As Online Financial Services Shift, Mainstream Institutions Join the Fray
The Consumer Financial Protection Bureau (CFPB) issued its long-anticipated small dollar rule earlier this month, a regulation that could eliminate 80% of the payday loan business. For the estimated 12 million people that regularly rely upon payday products, other financial service providers will need to step up and provide more responsible loan products and services to fill the massive credit void created by the small dollar rule.
Americans have traditionally sought out alternative financial services precisely because banks ignored the needs of consumers with less than perfect credit scores. But as the online marketplace for credit products grows, mainstream financial institutions and tech powerhouses are venturing into underserved communities and non-prime lending.
In 2008, the Federal Deposit Insurance Corporation (FDIC), a federal agency that provides deposit insurance to consumer bank accounts, conducted a one-year pilot program with 31 small banks across the United States. Few of the banks reported that the program was profitable, but many expressed the goodwill benefits it instilled in the community.

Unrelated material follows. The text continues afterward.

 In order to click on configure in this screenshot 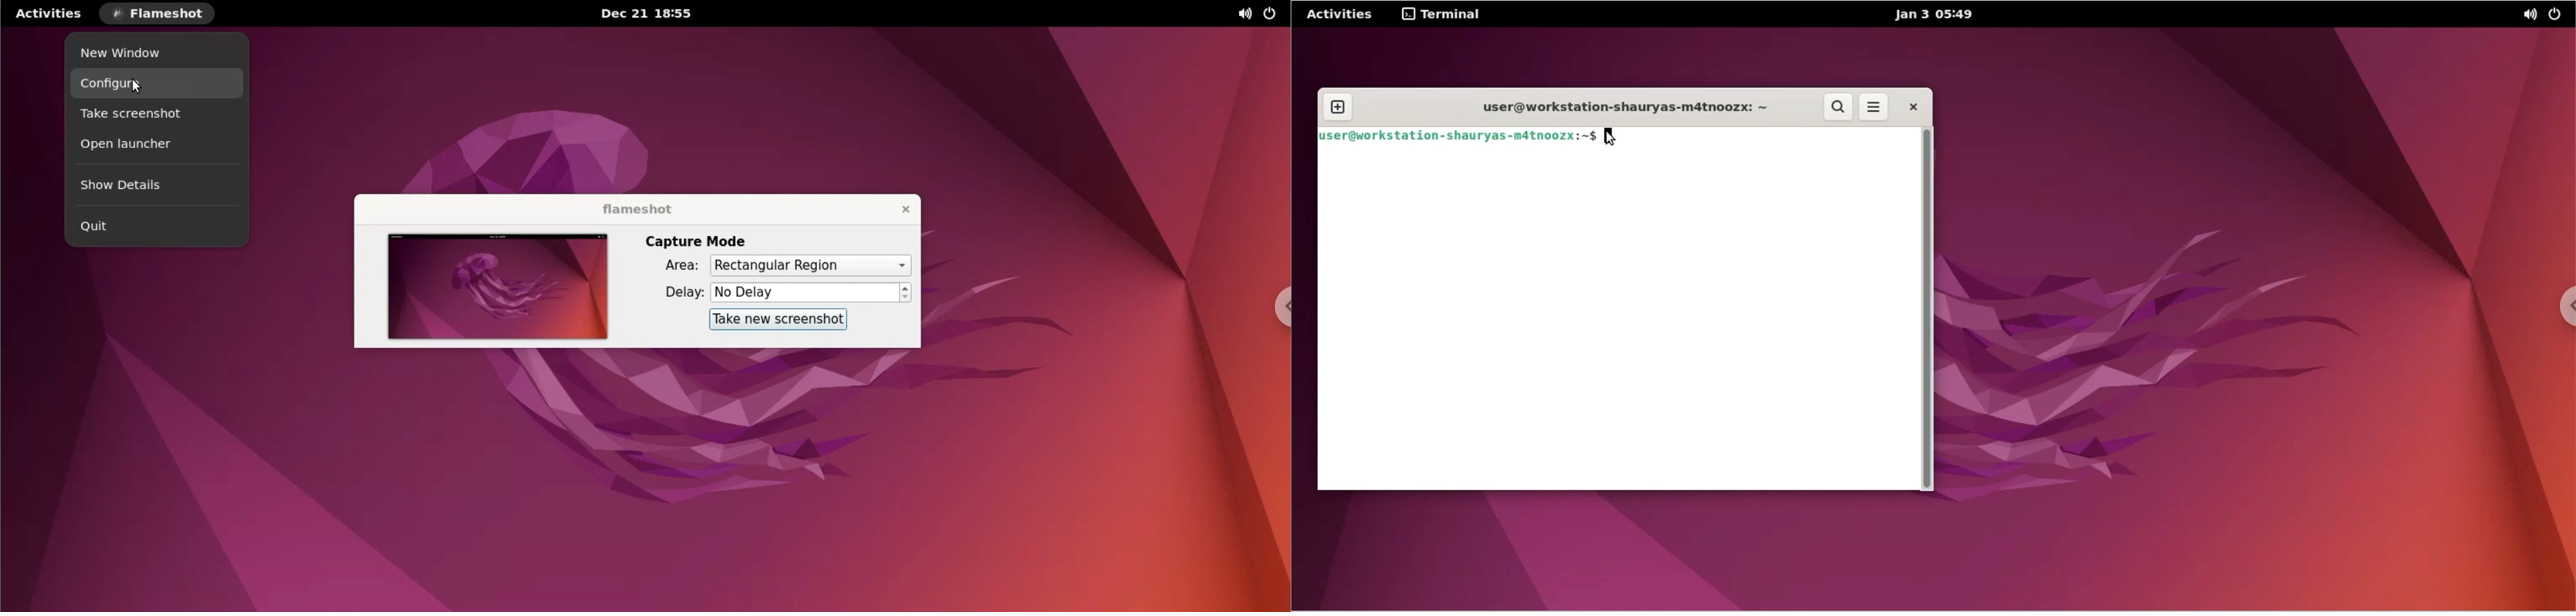, I will do `click(157, 84)`.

Aside from the pilot program, a few banks offered deposit advance products (DAP), a very short term loan that mimicked payday loans. The FDIC wrote of DAP in a 2013 press release that, “Deposit advance products share a number of characteristics seen in traditional payday loans, including high fees; short, lump-sum repayment terms; and inadequate attention to the consumer’s ability to repay. As such, banks need to be aware that deposit advance products can pose a variety of credit, reputational, operational, compliance and other risks.” Once the FDIC and the Office of the Comptroller of the Currency (OCC) issued guidance on the risks associated with DAP, virtually all American banks stopped offering DAPs. On the same day that the CFPB issued the small dollar rule, the OCC rescinded its guidance and concerns on DAPs, reopening bank customers more payday loan-type products.
Credit unions also offer a special form of non-prime credit called a payday alternative loan (PAL). PALs are part of a 2010 program and regulated by the National Credit Union Administration (NCUA). The loans typically max out at $1,000, cap at 28% APR, and are repaid within 6 months. Credit scores are seldom checked for these products. The biggest constraints on PALs are the limited memberships of credit unions. For those that do not live near or are not a customer of a credit union, PALs are not an option.

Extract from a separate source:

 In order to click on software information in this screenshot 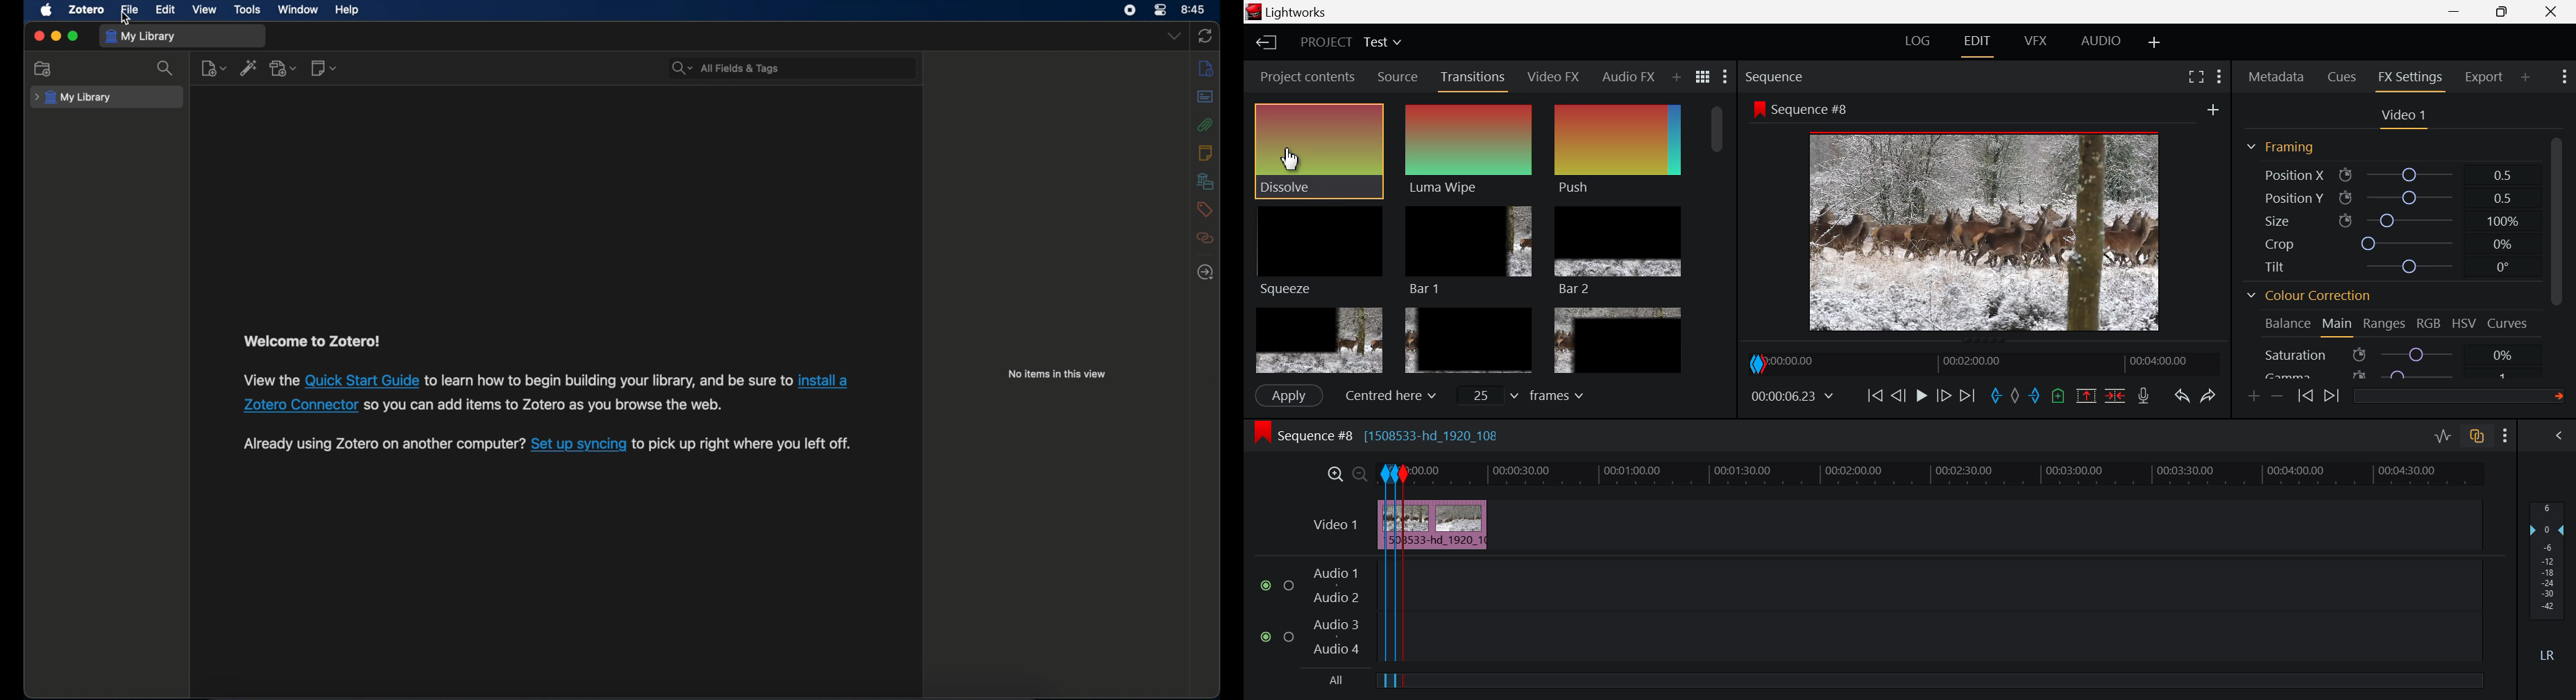, I will do `click(746, 445)`.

Traditional financial institutions are not the only businesses exploring short term, small dollar credit markets. Earlier this summer, online retail giant Amazon announced its intention to grow a small business lending program. The juggernaut retailer provided more than $1 billion to more than 20,000 merchants in 2016, helping retailers in its Amazon Marketplace expand inventory and offer competitive discounts on products. As banks struggle to provide needed capital to American small businesses, Amazon expands its portfolio of services and makes a name for itself in the credit world.
Paypal, the electronic wallet synonymous with online transactions, also provides small business loans to its merchants. The payment company recently acquired another small business lender, Swift Financial, to expand its presence in the marketplace. Similarly, JPMorgan just purchased an online payment company in an effort to keep pace with online lenders that can get funds to consumers and business owners in a matter of hours.
The ease at which online financial services can serve consumers has revolutionized consumer and small business credit and opened access to capital for millions of forgotten and underserved Americans.